### Raw data
:::

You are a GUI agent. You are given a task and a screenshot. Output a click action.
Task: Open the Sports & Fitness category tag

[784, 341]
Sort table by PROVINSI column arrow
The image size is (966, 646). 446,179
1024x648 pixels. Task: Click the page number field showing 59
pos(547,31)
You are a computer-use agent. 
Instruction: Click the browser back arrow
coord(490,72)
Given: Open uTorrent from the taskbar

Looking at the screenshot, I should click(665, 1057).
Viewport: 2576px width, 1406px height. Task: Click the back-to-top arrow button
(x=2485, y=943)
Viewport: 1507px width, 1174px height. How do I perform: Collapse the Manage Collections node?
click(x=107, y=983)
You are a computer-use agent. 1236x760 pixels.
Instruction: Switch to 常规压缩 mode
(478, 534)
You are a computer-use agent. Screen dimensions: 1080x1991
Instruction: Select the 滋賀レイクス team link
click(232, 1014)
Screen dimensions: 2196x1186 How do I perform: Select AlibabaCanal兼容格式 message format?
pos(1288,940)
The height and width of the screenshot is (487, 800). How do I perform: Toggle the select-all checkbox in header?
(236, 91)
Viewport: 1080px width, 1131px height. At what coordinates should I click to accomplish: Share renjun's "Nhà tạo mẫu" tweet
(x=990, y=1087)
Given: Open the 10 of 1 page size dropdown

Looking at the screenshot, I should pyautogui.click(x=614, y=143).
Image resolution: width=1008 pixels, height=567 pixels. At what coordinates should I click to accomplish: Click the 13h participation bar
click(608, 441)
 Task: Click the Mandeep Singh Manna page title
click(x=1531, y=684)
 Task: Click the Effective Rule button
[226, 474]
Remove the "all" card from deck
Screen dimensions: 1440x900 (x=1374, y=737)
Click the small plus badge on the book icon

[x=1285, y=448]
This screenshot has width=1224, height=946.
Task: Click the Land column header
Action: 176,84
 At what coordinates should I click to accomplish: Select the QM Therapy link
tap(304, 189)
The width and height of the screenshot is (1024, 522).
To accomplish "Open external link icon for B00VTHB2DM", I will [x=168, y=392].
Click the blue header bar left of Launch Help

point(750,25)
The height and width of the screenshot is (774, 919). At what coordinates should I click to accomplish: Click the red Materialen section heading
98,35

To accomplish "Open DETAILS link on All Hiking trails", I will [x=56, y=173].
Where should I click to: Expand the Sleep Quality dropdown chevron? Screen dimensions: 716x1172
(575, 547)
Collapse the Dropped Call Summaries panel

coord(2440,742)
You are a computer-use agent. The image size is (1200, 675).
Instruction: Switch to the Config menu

:::

### Problem to work on
Copy out every line of the data above word for word, with nothing changed, added or left out.

### Solved problem
You are a GUI agent. You are given a task and a screenshot. Output a click action.
Task: Open the Sports & Fitness category tag

[784, 341]
Sort table by PROVINSI column arrow
The image size is (966, 646). 446,179
1024x648 pixels. Task: Click the page number field showing 59
pos(547,31)
You are a computer-use agent. 
Instruction: Click the browser back arrow
coord(490,72)
Given: Open uTorrent from the taskbar

Looking at the screenshot, I should click(665, 1057).
Viewport: 2576px width, 1406px height. Task: Click the back-to-top arrow button
(x=2485, y=943)
Viewport: 1507px width, 1174px height. How do I perform: Collapse the Manage Collections node?
click(x=107, y=983)
You are a computer-use agent. 1236x760 pixels.
Instruction: Switch to 常规压缩 mode
(478, 534)
You are a computer-use agent. Screen dimensions: 1080x1991
Instruction: Select the 滋賀レイクス team link
click(232, 1014)
Screen dimensions: 2196x1186 How do I perform: Select AlibabaCanal兼容格式 message format?
pos(1288,940)
The height and width of the screenshot is (487, 800). How do I perform: Toggle the select-all checkbox in header?
(236, 91)
Viewport: 1080px width, 1131px height. At what coordinates should I click to accomplish: Share renjun's "Nhà tạo mẫu" tweet
(x=990, y=1087)
Given: Open the 10 of 1 page size dropdown

Looking at the screenshot, I should pyautogui.click(x=614, y=143).
Image resolution: width=1008 pixels, height=567 pixels. At what coordinates should I click to accomplish: Click the 13h participation bar
click(608, 441)
 Task: Click the Mandeep Singh Manna page title
click(x=1531, y=684)
 Task: Click the Effective Rule button
[226, 474]
Remove the "all" card from deck
Screen dimensions: 1440x900 (x=1374, y=737)
Click the small plus badge on the book icon

[x=1285, y=448]
This screenshot has width=1224, height=946.
Task: Click the Land column header
Action: 176,84
 At what coordinates should I click to accomplish: Select the QM Therapy link
tap(304, 189)
The width and height of the screenshot is (1024, 522).
To accomplish "Open external link icon for B00VTHB2DM", I will [x=168, y=392].
Click the blue header bar left of Launch Help

point(750,25)
The height and width of the screenshot is (774, 919). At what coordinates should I click to accomplish: Click the red Materialen section heading
98,35

To accomplish "Open DETAILS link on All Hiking trails", I will [x=56, y=173].
Where should I click to: Expand the Sleep Quality dropdown chevron? Screen dimensions: 716x1172
(575, 547)
Collapse the Dropped Call Summaries panel

coord(2440,742)
You are a computer-use agent. The image size is (1200, 675).
Instruction: Switch to the Config menu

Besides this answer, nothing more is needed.